[Start of Attachment]
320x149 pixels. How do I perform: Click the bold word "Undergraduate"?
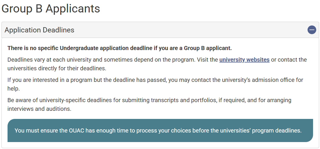[x=79, y=48]
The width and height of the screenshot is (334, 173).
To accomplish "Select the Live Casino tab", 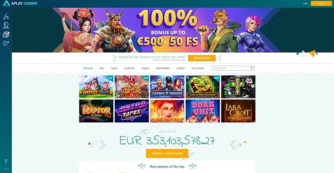I will point(197,69).
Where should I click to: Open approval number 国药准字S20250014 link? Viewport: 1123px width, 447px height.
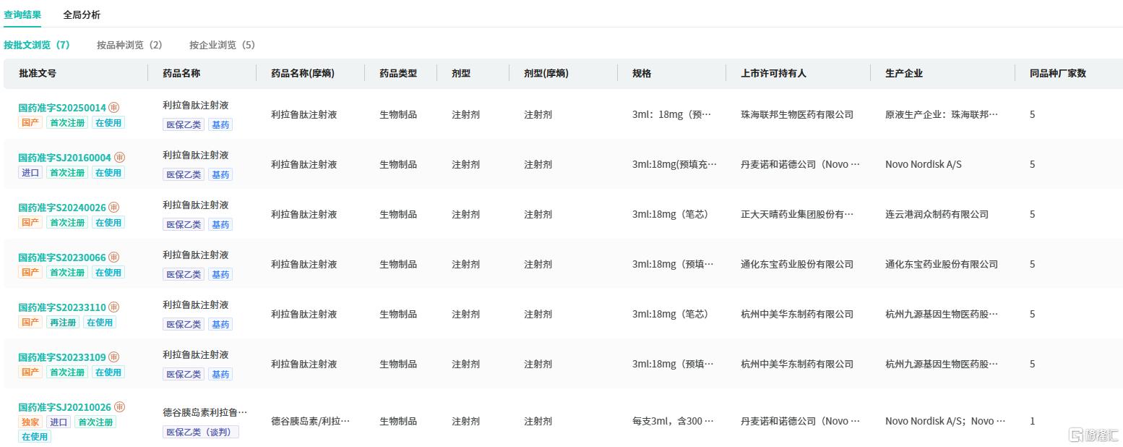pos(62,108)
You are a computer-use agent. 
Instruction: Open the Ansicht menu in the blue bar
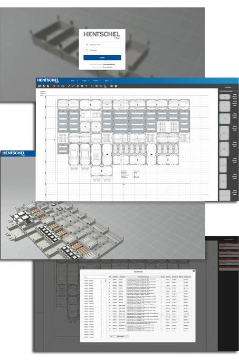tap(97, 81)
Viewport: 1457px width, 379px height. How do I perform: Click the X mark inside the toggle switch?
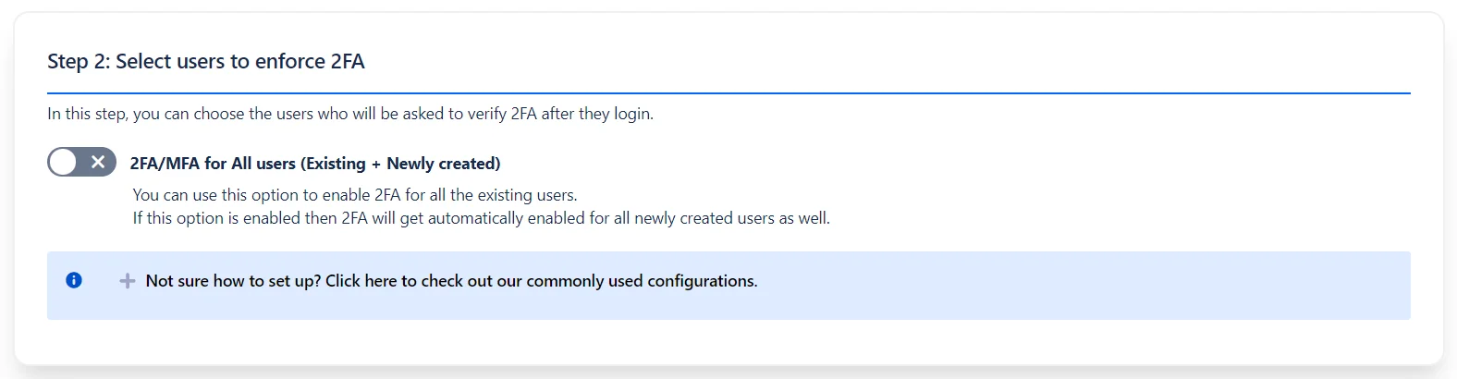pos(98,163)
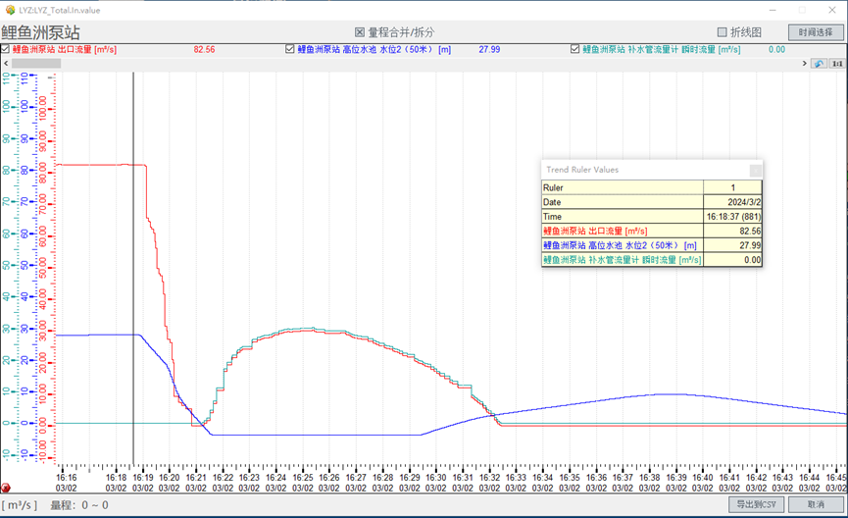Uncheck the 补水管流量计 瞬时流量 series checkbox
This screenshot has width=848, height=518.
[x=575, y=49]
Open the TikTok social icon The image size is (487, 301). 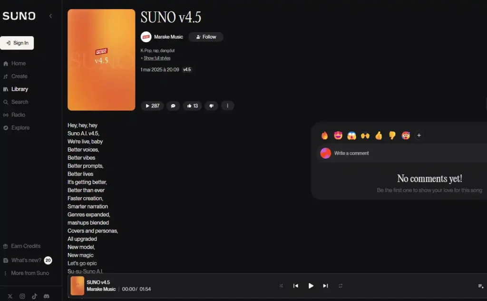(34, 296)
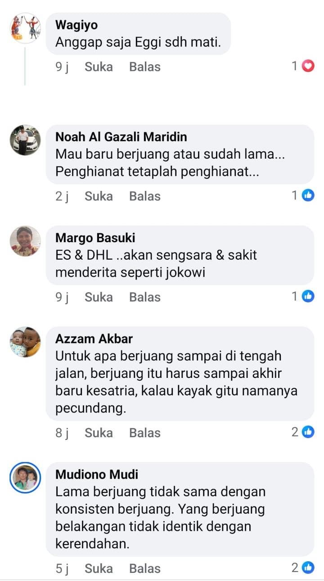
Task: Show the like reactions on Azzam Akbar's comment
Action: click(x=302, y=432)
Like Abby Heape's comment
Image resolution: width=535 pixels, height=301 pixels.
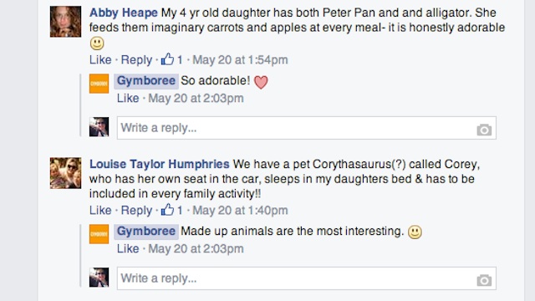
[End of Attachment]
§ **Your task**
The lines needed are those from the one containing "Like Abby Heape's comment" through the end of the listing, given again word for word and without any picture.

§ **Response box**
Like Abby Heape's comment
Image resolution: width=535 pixels, height=301 pixels.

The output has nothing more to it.